When you buy a chair what criteria do you use?
Do you consider it as a functional object? Do you take into account its fantastic ergonomic properties? Or do you just like the look of it?
The reasons why anybody does anything are always open to question, but when it comes to the great design challenge –the chair- decisions, it seems are not taken lightly. “We took over four months to decide on those chairs.” A customer of Right Angle proclaimed last week. A lot of the time you give a quote to a customer and then you forget about it, then a few months later they turn up and say okay I’ll take the chairs! Frustrating maybe for our dedicated sales team but that decision on that chair is one of the most contentious issues that office managers face. For example you’re looking for a good looking office chair, get it right and nobody says anything but get it wrong and well, you could alienate your entire workforce and I guarantee you’ll never hear the end of it.

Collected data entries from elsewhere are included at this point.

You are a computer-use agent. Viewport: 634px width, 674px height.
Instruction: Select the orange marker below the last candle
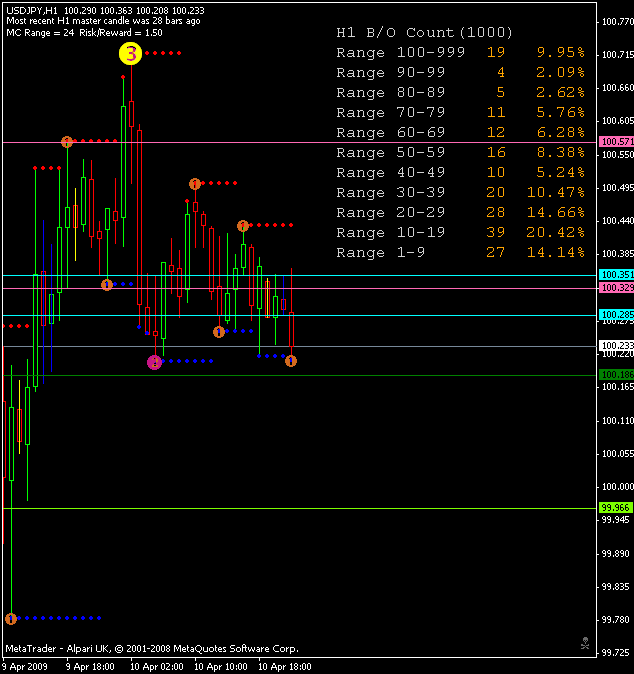[291, 361]
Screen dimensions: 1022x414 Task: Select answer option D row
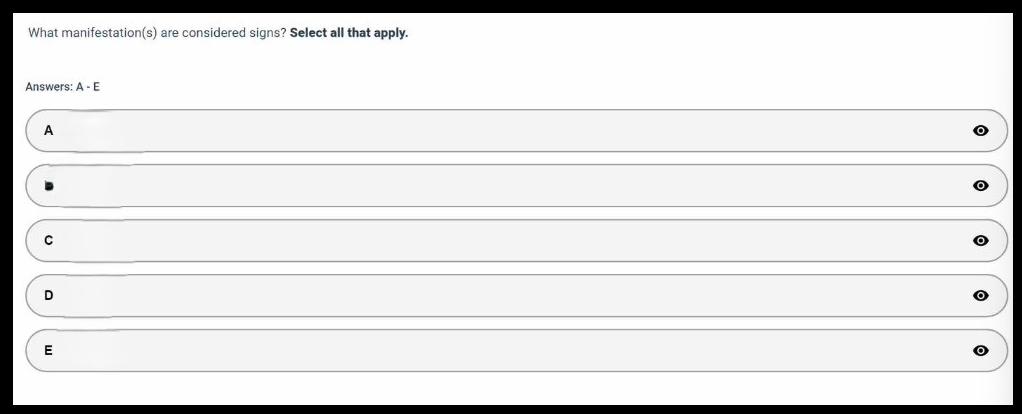[x=500, y=296]
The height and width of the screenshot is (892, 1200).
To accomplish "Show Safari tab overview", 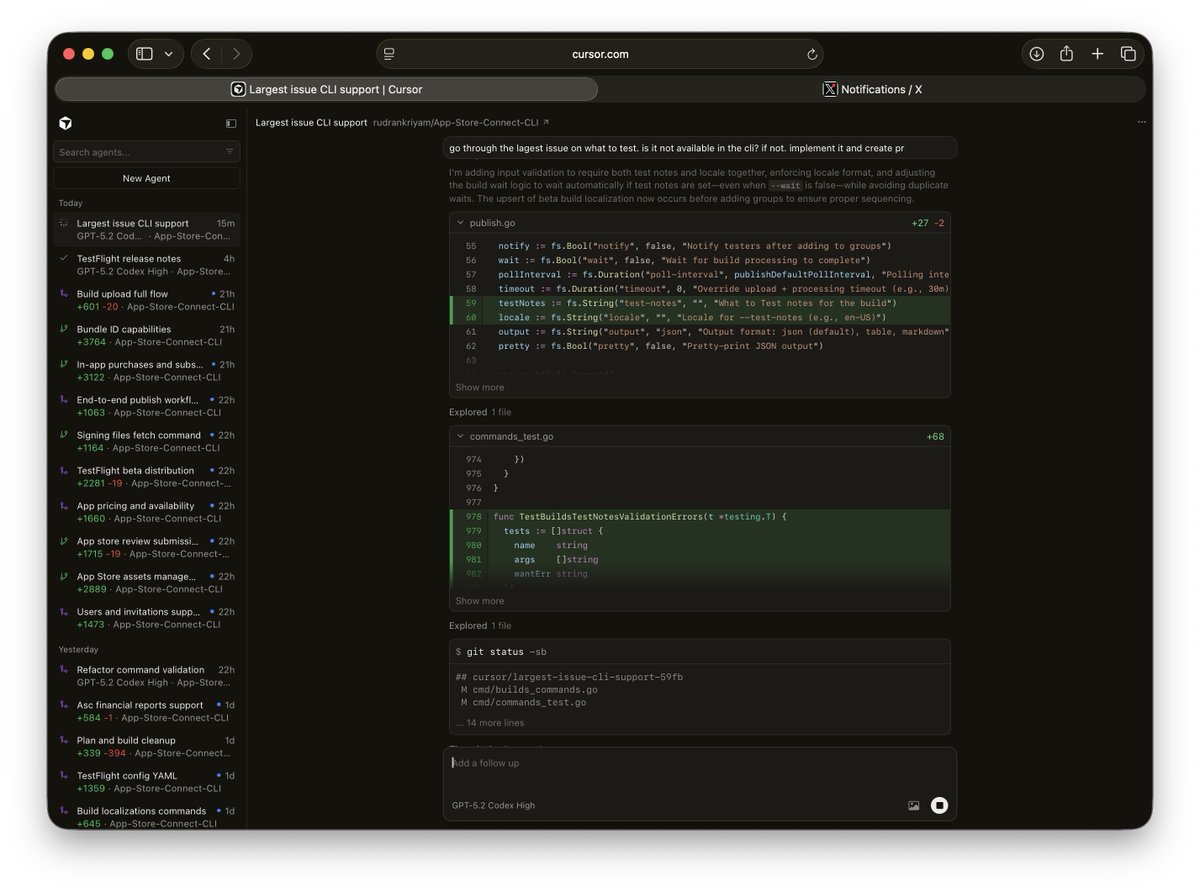I will pos(1128,54).
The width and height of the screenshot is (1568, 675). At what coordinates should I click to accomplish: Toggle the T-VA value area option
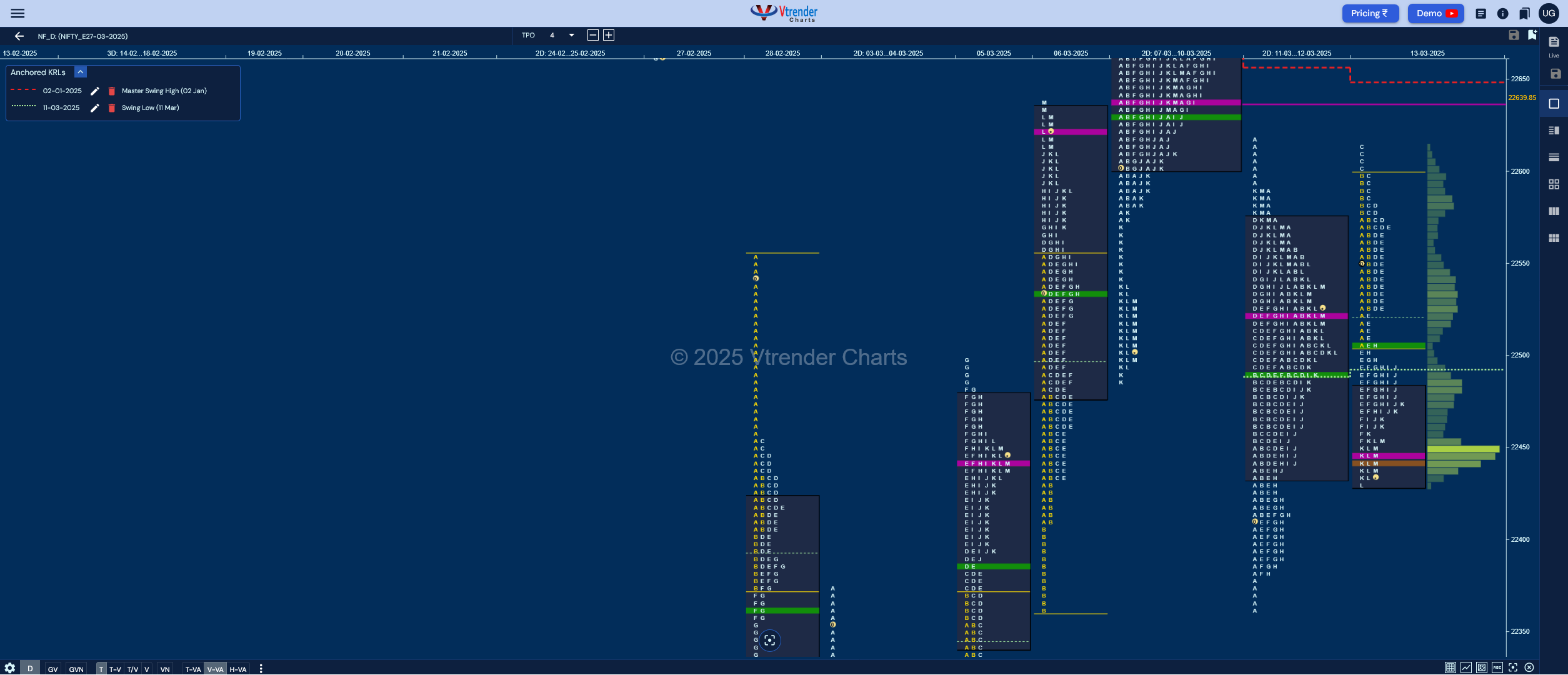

But when it comes to “Classics” does it get easier to make a choice? And in any case, just what constitutes a “Classic”? A cynic might say that a classic design would be one that is inherently uncomfortable to sit on but looks good without anybody perched on it. Or is a classic a chair that various journalists, who write for certain un-named, design magazines that are struggling for their next two thousand word article and decide to make a chair classic because quite frankly why not. And let’s face it if you increase sales you’re in for a freebee!!! I’d rather think that the road to stardom begins with a well made product, a welded joint that cannot be detected as produced by the Italian masters. Or is a star name enough to send a product into the stratosphere? Having a designer ‘name’ attached to a chair will certainly gain you sales in a certain sector of the market, but that is the element of the population with their heads rammed firmly up their backsides, so they really do need something unusual. But just having a famous label on it doesn’t make it a classic in reality. An awful lot of designer chairs are really uncomfortable and take it from me I’ve sat on a few thousand, badly made objet d’art that the above mentioned cynics would jeer at and throw rotten tomatoes at. So there must be something more to it. The truth is I guess, that contemporary furniture is only deemed classic by the dealers, in the same way that modern art is only deemed of value by self appointed know all’s in suits. There is a light at the end of the tunnel and it’s this, chairs being produced by designers today are better made, more ergonomically sound and will probably last longer than any amount of classics from the past. The general quality and the general expectations for quality has risen. The public will no longer except shoddy workman ship and design with a couple bits of wood knocked together with a bit of foam and material covering it. As we raise the bar of quality one thing is now certain classics are now the standard and we can all have a quality item to nestle down into after a hard days work.